A personal account earmarked as a retirement supplement cont

A personal account earmarked as a retirement supplement contains $358,000. Suppose $300,000 is used to establish an annuity that earns 6%, compounded quarterly, and pays $6500 at the end of each quarter.

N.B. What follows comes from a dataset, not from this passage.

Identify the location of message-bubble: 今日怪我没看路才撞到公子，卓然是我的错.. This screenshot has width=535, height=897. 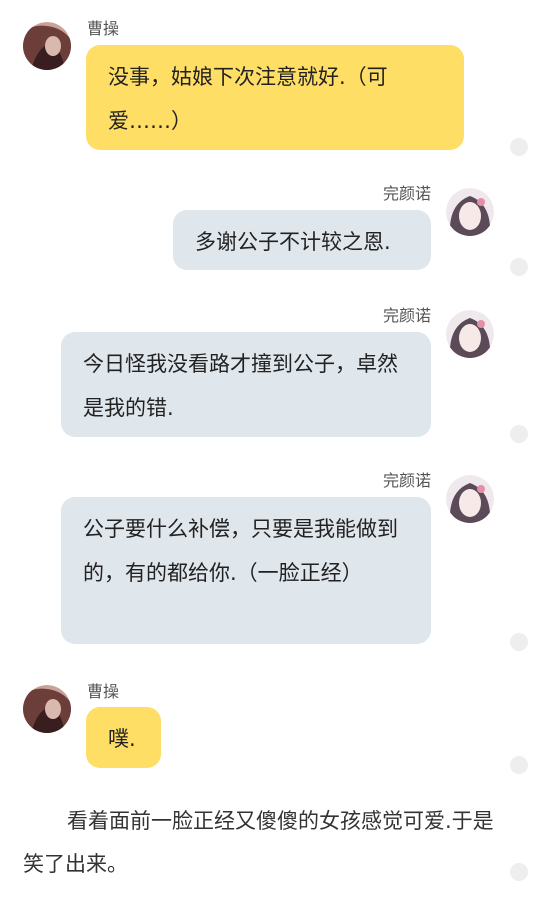
(246, 384).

How long will it be until the value of the annuity is $0? (Round your answer UP to the nearest quarter.) How many quarters?

Solution

The formula for periodic payments and annuity is A = PV [ r / { 1- ( 1 + r )^-n } ] where A is the periodic payment, PV is the present Value, r is the interest rate per period and n is the number of periods. Here, A = 6500, PV = 300000 and r = (6/4)* 1/100 = 0.015. Therefore, we have 6500 = 300000* 0.015 / [ 1 - ( 1 + 0.015)^-n ] or, 1 - ( 1 + 0.015)^-n = 300000* 0.015 / 6500 = 0.69231 . Then,  ( 1.015)^-n = 1 - 0.69231 = 0.30769. Therefore, -n log ( 1.015) = log 0.30769   or, n = (-) log 0.30769 / log ( 1.015) = (-) (- 0.511886618)/ 0.006466 = 79.16 = 79 on rounding off to the nearest quarter. The answer is 79 quarters.